Date of Conferral

2014

Degree

Doctor of Education (Ed.D.)

School

Education

Advisor

Howard Moskowitz

Abstract

Many new institutions struggle with issues of identity and purpose, which can create instability and lack of growth. Mission statements are often used to clearly identify the characteristics that make an organization unique. This study was informed by theories of organizational management, art integration constructivism, and Bronfenbrenner's cultural ecology. The literature indicates that there is a strong connection between a clear and concise mission statement and the organization's behaviors. This study examined a small Southeast Michigan charter school devoted to integrating arts and academic curricula to determine how the stated mission was understood and implemented by its stakeholders. An applied, mixed methodology design was used to investigate the connection between the stated mission and the actions of the school's stakeholders.

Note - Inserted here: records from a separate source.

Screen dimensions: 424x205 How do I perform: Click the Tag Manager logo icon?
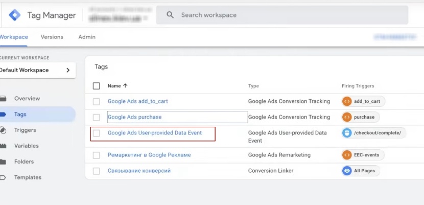click(15, 15)
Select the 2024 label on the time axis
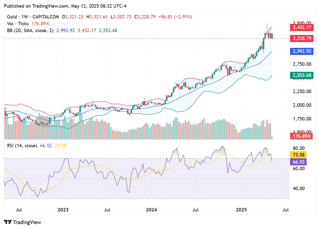 152,210
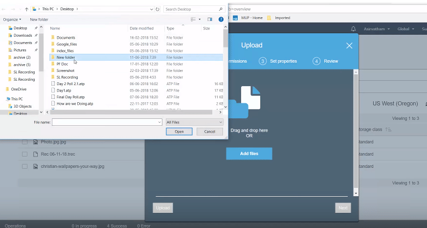Select christian-wallpapers-your-way.jpg checkbox
This screenshot has width=427, height=228.
click(24, 166)
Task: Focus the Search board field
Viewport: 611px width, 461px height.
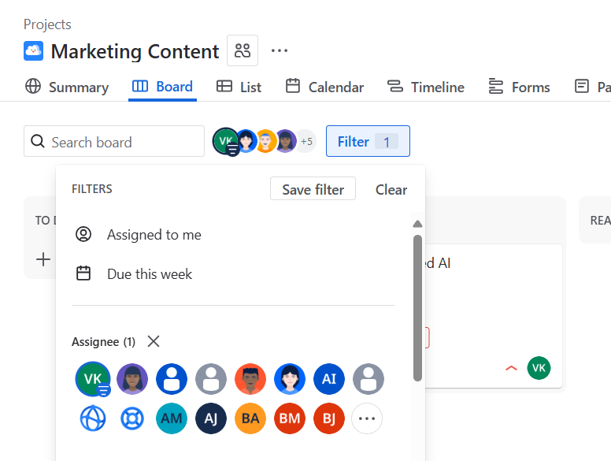Action: [118, 142]
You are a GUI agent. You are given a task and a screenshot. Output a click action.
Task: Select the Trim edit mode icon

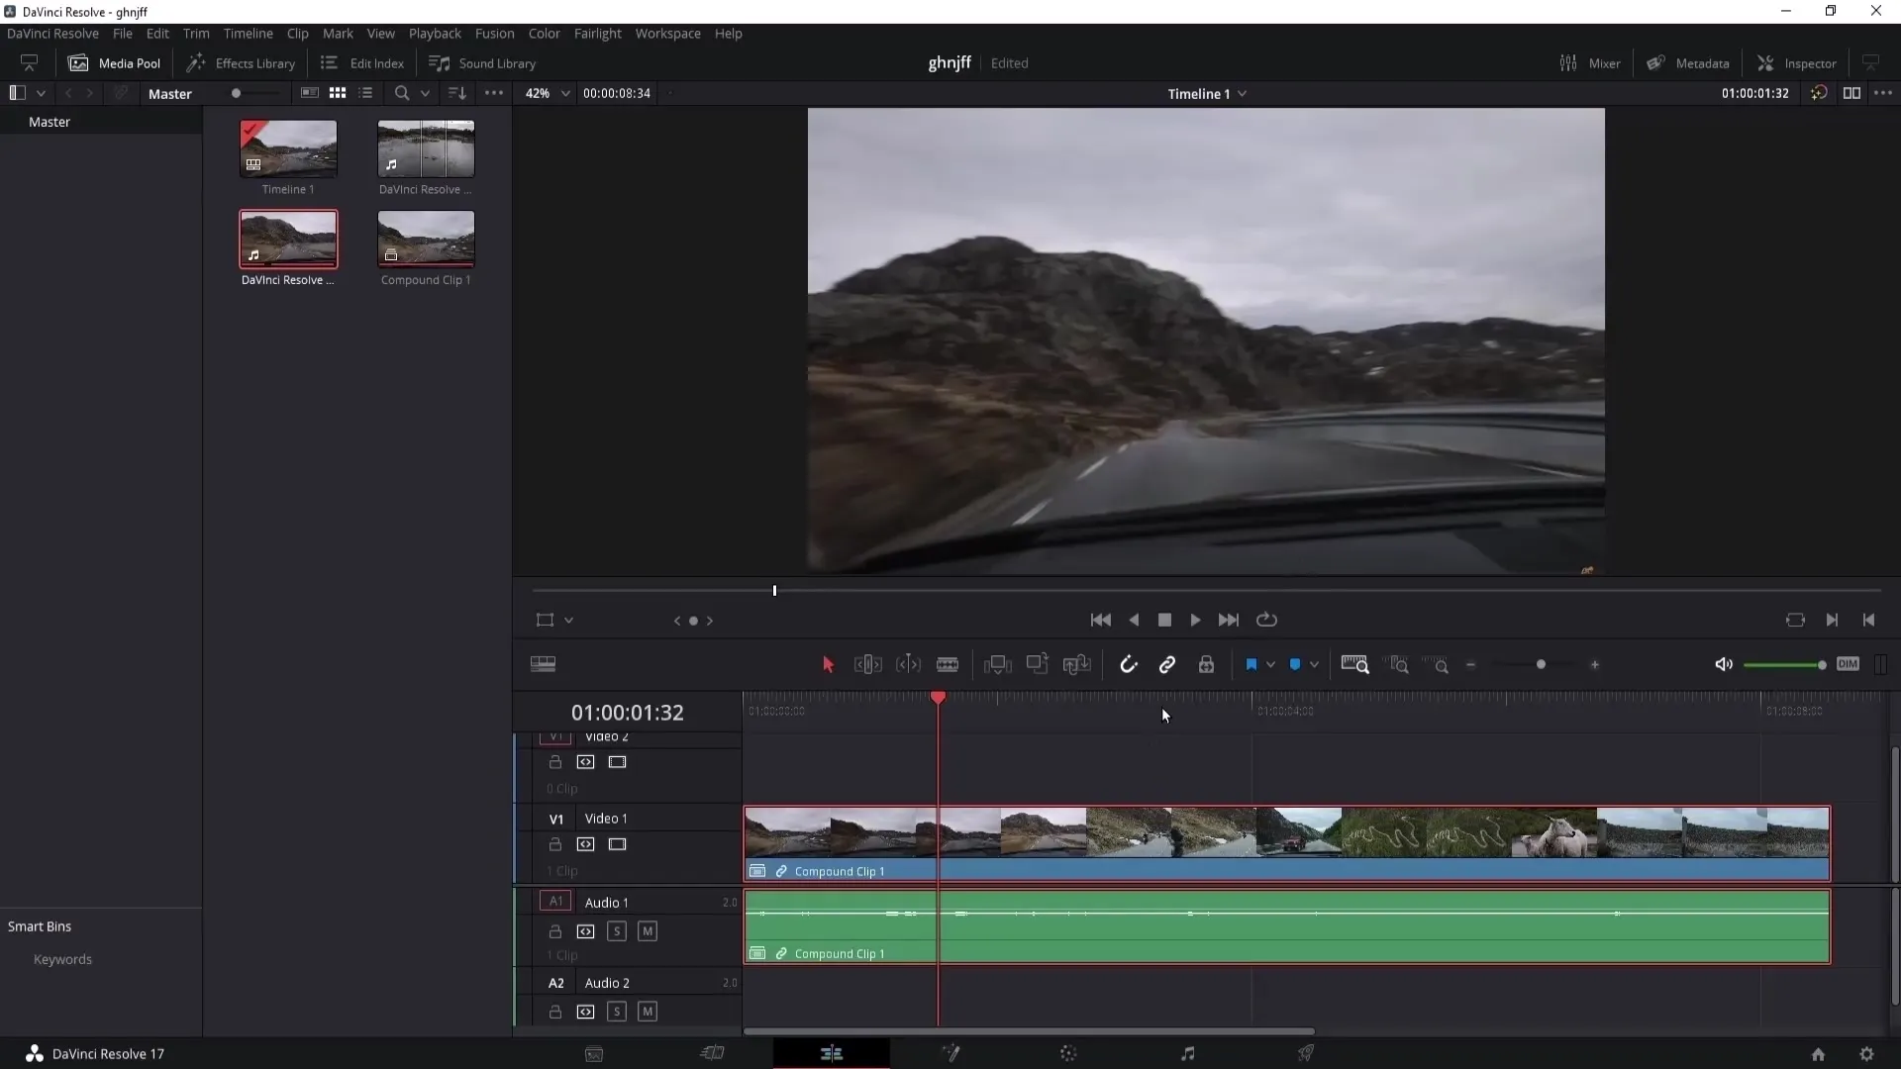[868, 664]
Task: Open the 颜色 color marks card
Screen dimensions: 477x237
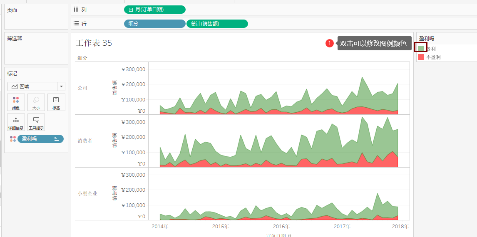Action: pos(16,102)
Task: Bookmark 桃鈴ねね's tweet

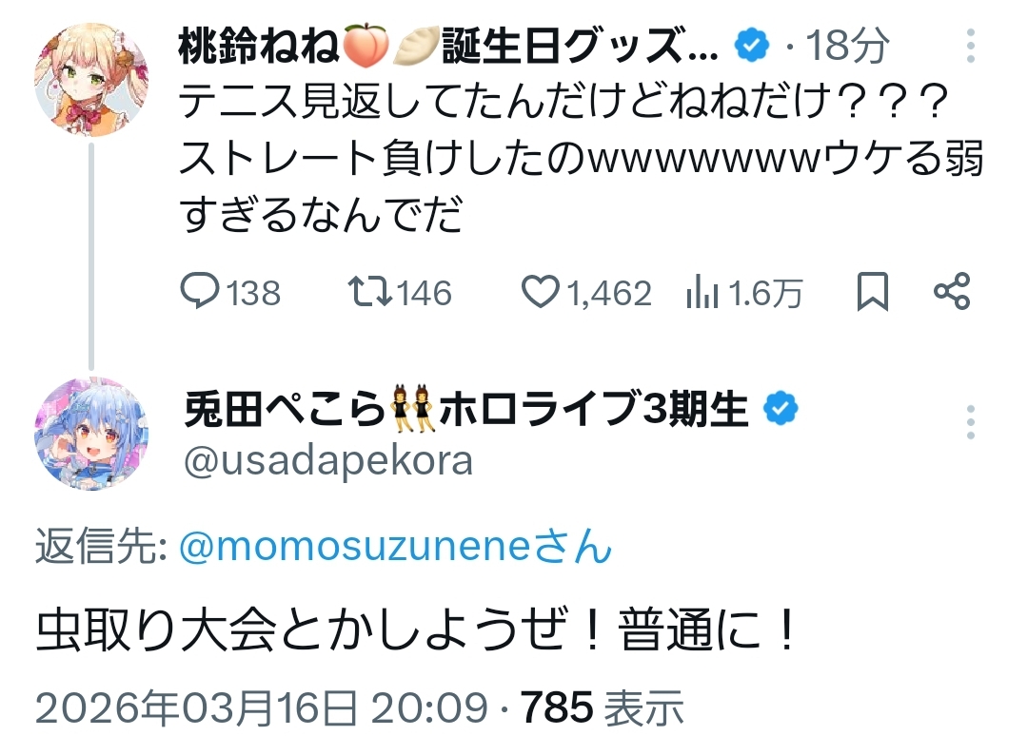Action: click(x=872, y=292)
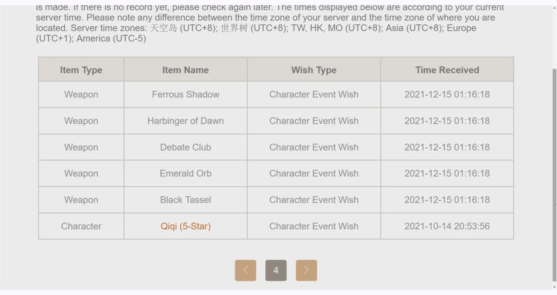This screenshot has width=557, height=295.
Task: Click the Ferrous Shadow row timestamp
Action: pos(447,94)
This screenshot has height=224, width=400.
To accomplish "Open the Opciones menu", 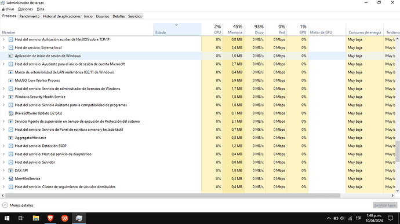I will point(26,9).
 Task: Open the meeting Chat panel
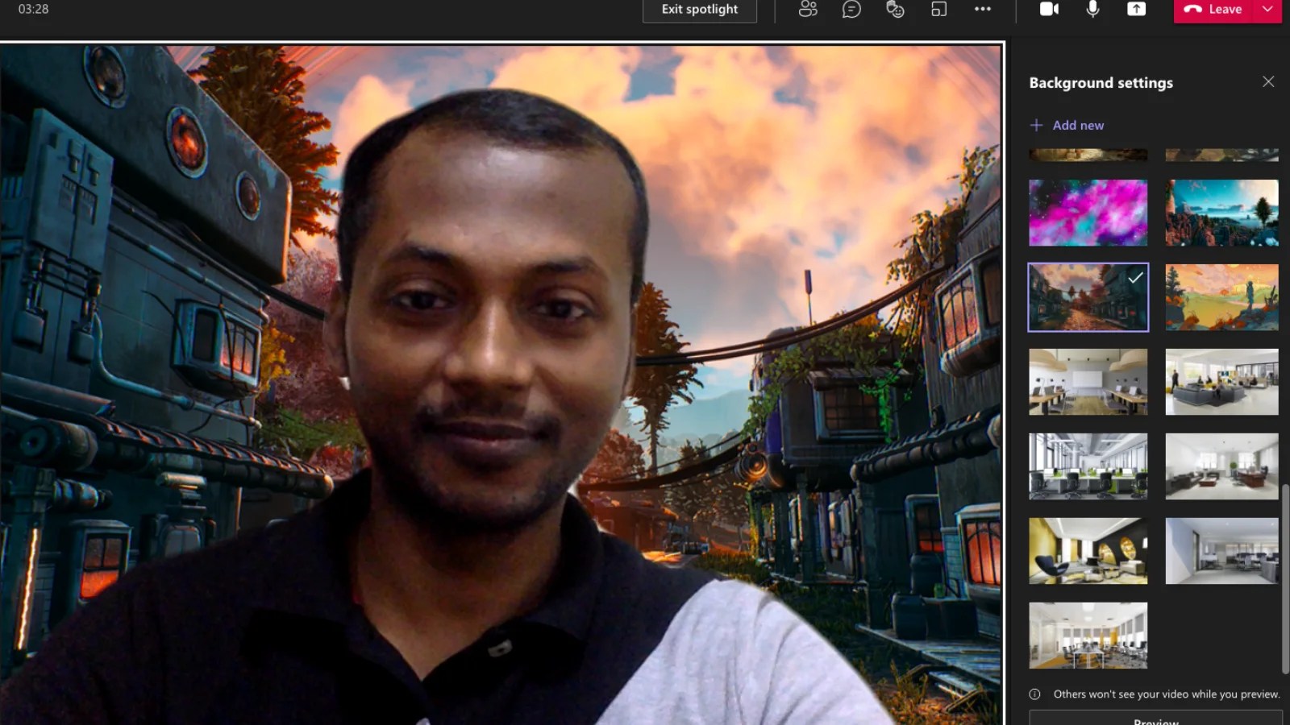(x=851, y=10)
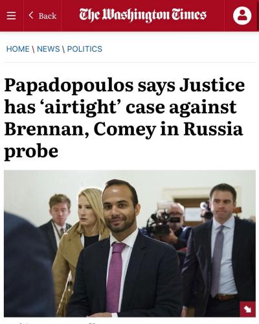Open the NEWS breadcrumb link

tap(49, 49)
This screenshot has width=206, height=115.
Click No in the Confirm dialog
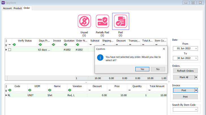pos(158,69)
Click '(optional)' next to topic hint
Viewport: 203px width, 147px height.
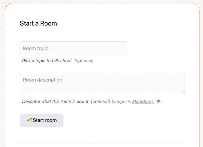pos(84,61)
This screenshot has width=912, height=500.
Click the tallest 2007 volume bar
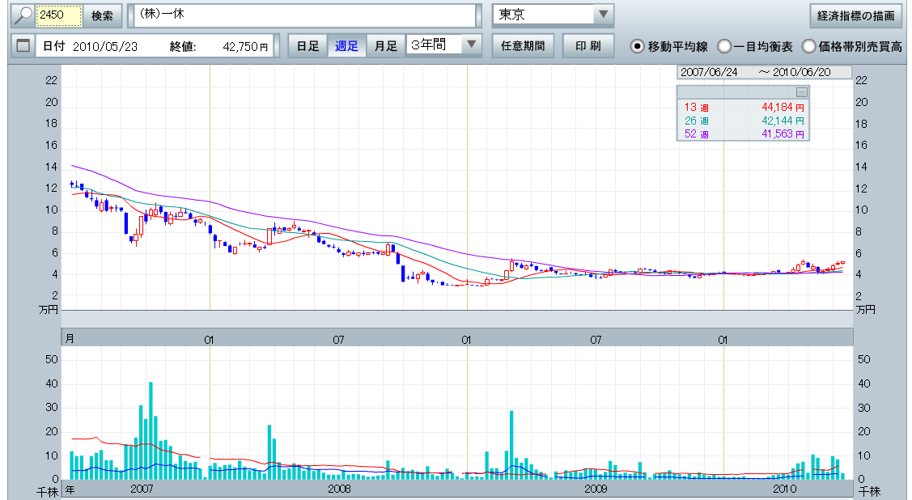click(151, 430)
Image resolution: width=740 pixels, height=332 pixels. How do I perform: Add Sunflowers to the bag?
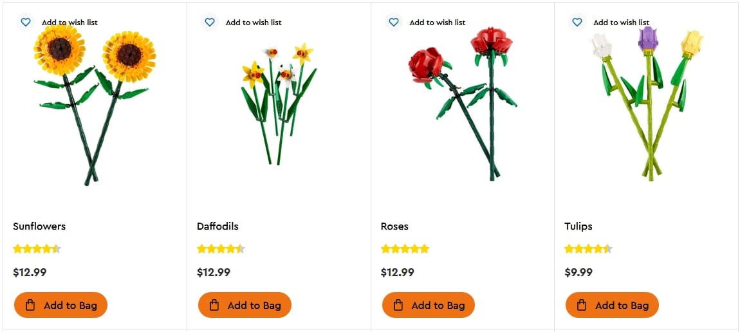[60, 305]
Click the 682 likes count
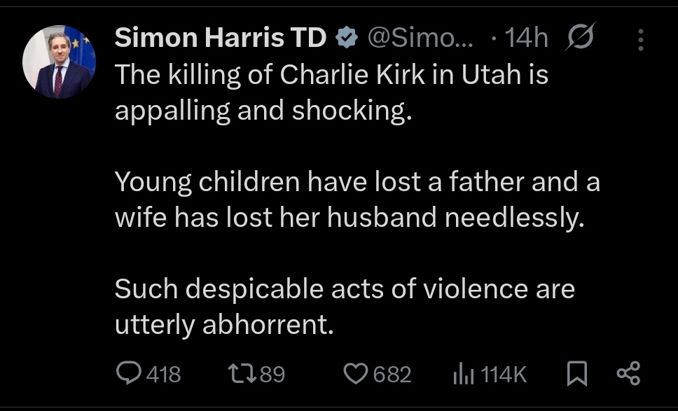 392,374
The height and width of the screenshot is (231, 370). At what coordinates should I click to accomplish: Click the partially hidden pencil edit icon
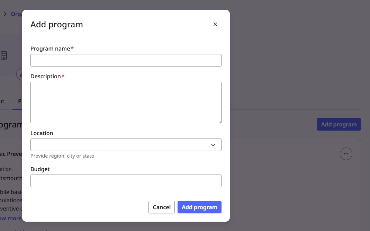tap(19, 74)
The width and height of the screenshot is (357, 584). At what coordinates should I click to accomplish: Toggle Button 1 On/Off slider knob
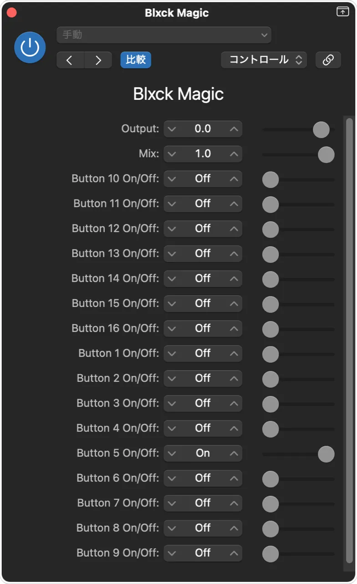[x=270, y=354]
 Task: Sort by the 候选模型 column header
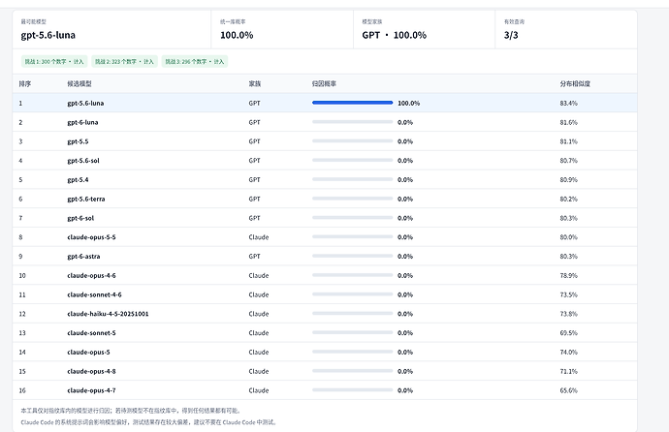click(80, 84)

A 4-point, Likert type, quantitative survey was administered to 40 teachers, administrators, and board members and descriptive statistics were used to analyze the summative data. The analysis examined coded themes and found inconsistencies in the knowledge base of the school's stakeholders, primarily related to a lack of shared understandings of organizational statements and arts integration. The study recommendations include a guide for a staff introduction to ongoing pragmatic action research as a method to investigate and implement possible resolutions to the stated problem. The action research would help the school meet its stated goals of providing a coherent, arts-integrated learning experience for the school's students. The study and recommendations will lead to positive social change in that a coherent, arts-integrated education has been shown to provide an educationally and socially beneficial learning environment for the individuals involved in the program.